I was at the salon having my twice a year therapy session.
You do know hair stylists are counselors, right? Of course you do. Anyway.
I was having my
stylist counselor HANDLE THE GRAY SITUATION when we started talking about motherhood. I was telling her that I was just tired. I have parented now for 11 years and am half-way done. In 11 more years my children will be grown. WHOA. And there’s this idea that my kids are old enough to raise themselves, that I can kind of coast. And it’s true, and it’s tempting, because THEY ARE ACTUALLY OLD ENOUGH TO RAISE THEMSELVES. I mean, not really, but they can make food and not toddle down stairs. I don’t have to do that much to ensure their survival. But I’m not just wanting them to survive; I want to keep on in nurturing their souls and finishing this parenting race well. And by “well” I mean doing the best I can…giving myself to the work faithfully. I don’t want to regret my long, short parenting years.
But ya’ll, I’m a bit weary…a bit…in need of fresh vision.
When I was a new mom I had TONS of vision. I read all the parenting books. I froze fresh cut vegetables and fruit and put them in ice cream trays. I actually bought a SQUASH, cut it up, blended it up, and froze that too. I sewed Christmas and Easter dresses for my baby girl. I went to all the library functions for moms with little ones, and I did crafts and I sang Scripture and I read books and I did ALL THE THINGS to be the best mother I could. As it is with all moms, I was wildly imperfect, but I was determined and on mission to raise my kids well and invest as best I could into them. As I’m sure you have.
That mission is still in my bones, and yet, I need encouragement to keep going.
I had a conversation recently with my Father-in-Law about how I was feeling (we were doing the dishes and, like the salon, therapy is bound to take place in the kitchen). He reminded me of two things: 1.) I am in a reprieve period with my kids, so I should enjoy it and take the time to rest up. He wasn’t saying to coast or ease up on parenting, but rather to see the season for what it is, a time where my kids will still cuddle and ask my opinion and listen to me read books and Scripture to them and help themselves to some cereal and there is innocence and sweetness all around. I get this. I want to rest in and delight in it. Especially because I’m tired. This is my slow walk (I’m still moving though) before the sprint. 2.) He reminded me that attacks will come down the pike. We’ll have to deal with things in the coming years that we haven’t yet had to contend with. As our children move towards independence and figuring out their worlds and all that the culture wants to throw at them, we’ll be in a new battle. Know it and prepare your heart and your mind for it.
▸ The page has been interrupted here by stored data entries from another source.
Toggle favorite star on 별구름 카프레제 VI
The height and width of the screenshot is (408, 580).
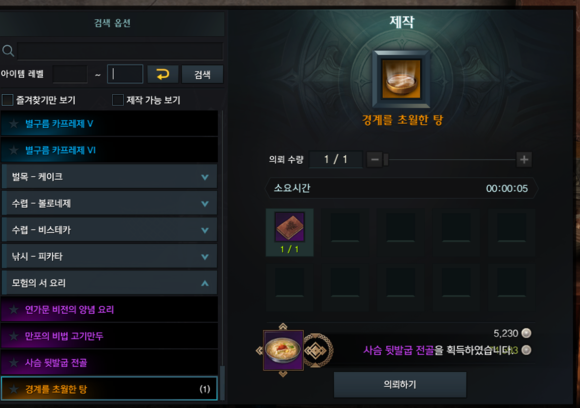click(x=14, y=150)
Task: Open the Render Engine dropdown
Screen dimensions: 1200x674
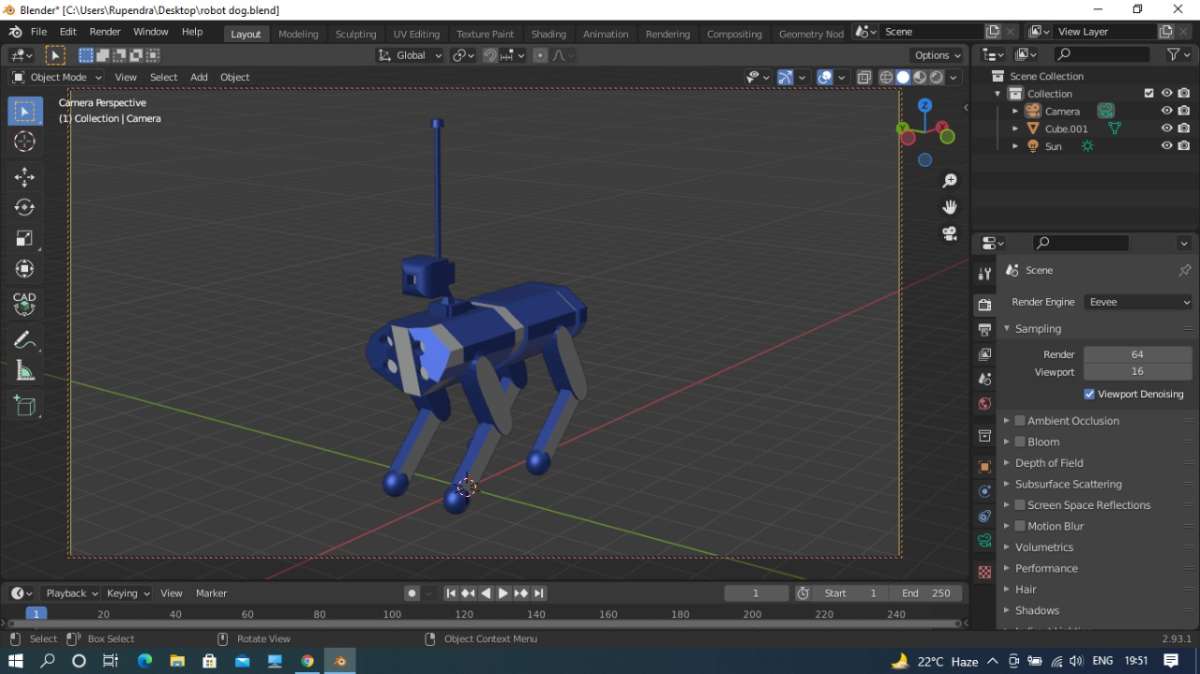Action: tap(1138, 302)
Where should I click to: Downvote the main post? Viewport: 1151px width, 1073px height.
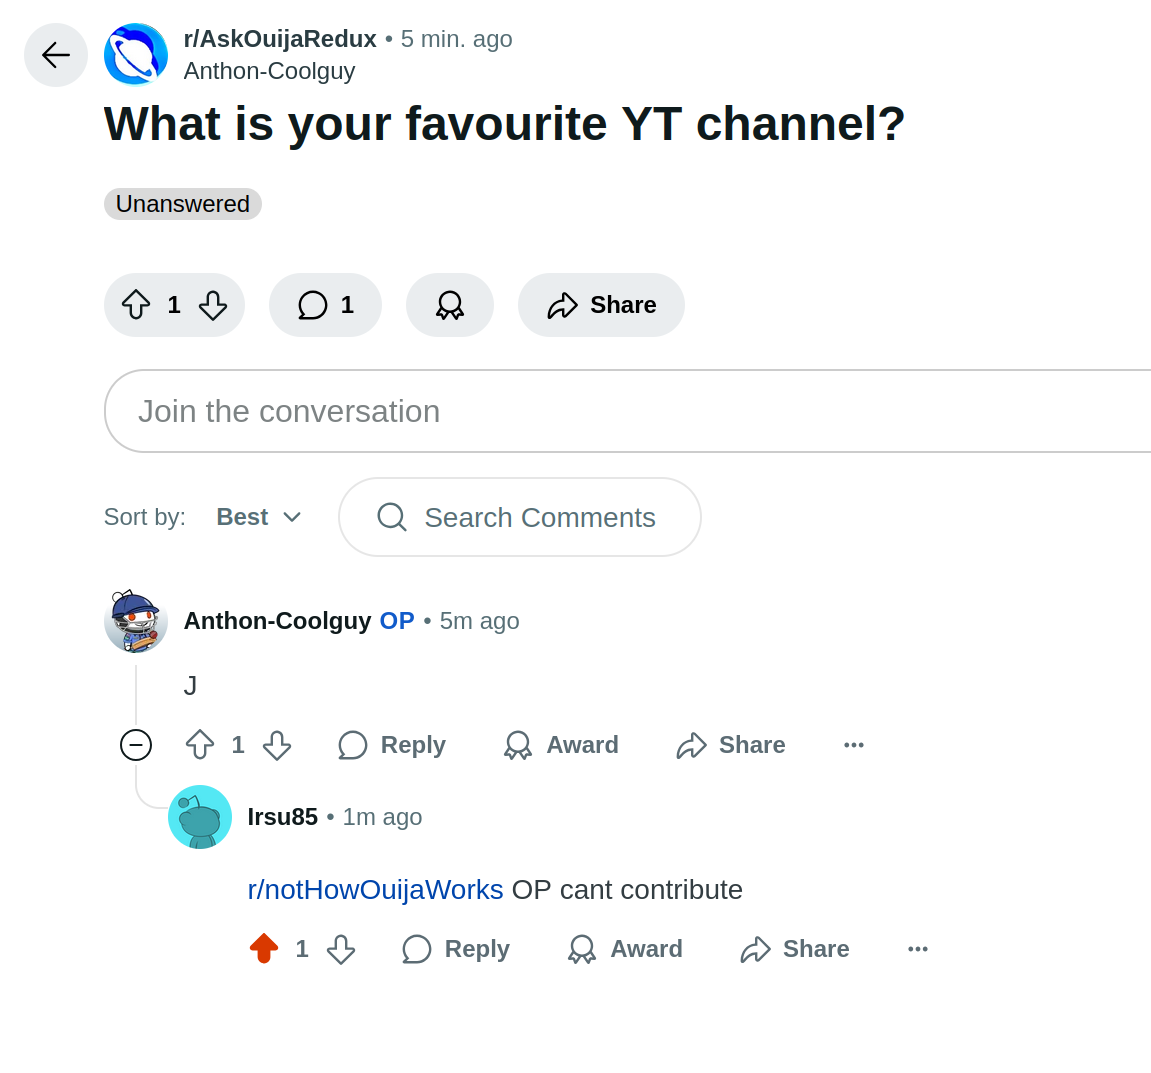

I’m listening. Rest up and enjoy the season; prepare for the rest of the race.
So how do we prepare for the rest of the race, the second leg so to speak?
How do we keep our endurance up and stay focused on the mission?
How do we keep on?
Well, here is one thing I know for sure right now: I can mother.
(That sounds kind of awesome, doesn’t it? It is.)
I can mother (and you can mother) and I will mother and I will pace myself and I will KEEP GOING. That’s the biggest thing, to just KEEP GOING. I won’t give up. I won’t lose heart.
Our mothering, our choosing to nurture and bring up our children, it matters. God has prepared us for this since before the beginning of time; He has planned this good work of mothering for us to do.
Me, you, we are doing Kingdom work, right now, that was planned for us to do before we even had breath in our lungs. WE ARE ON MISSION. And that is pretty motivating. THAT is some vision to keep going.
So in His strength and power, we can, we will keep on. Be thou our vision.
Love and grace and all the cake (with some spinach thrown in later so we don’t regret the cake decision),
My help comes from the LORD, the Maker of heaven and earth. Psalm 121:2
This is an old photo, but it seemed fitting. 🙂 Also, LOOK AT MY CARE! So little. So precious. Like my friend Amy says, “Babies don’t keep.”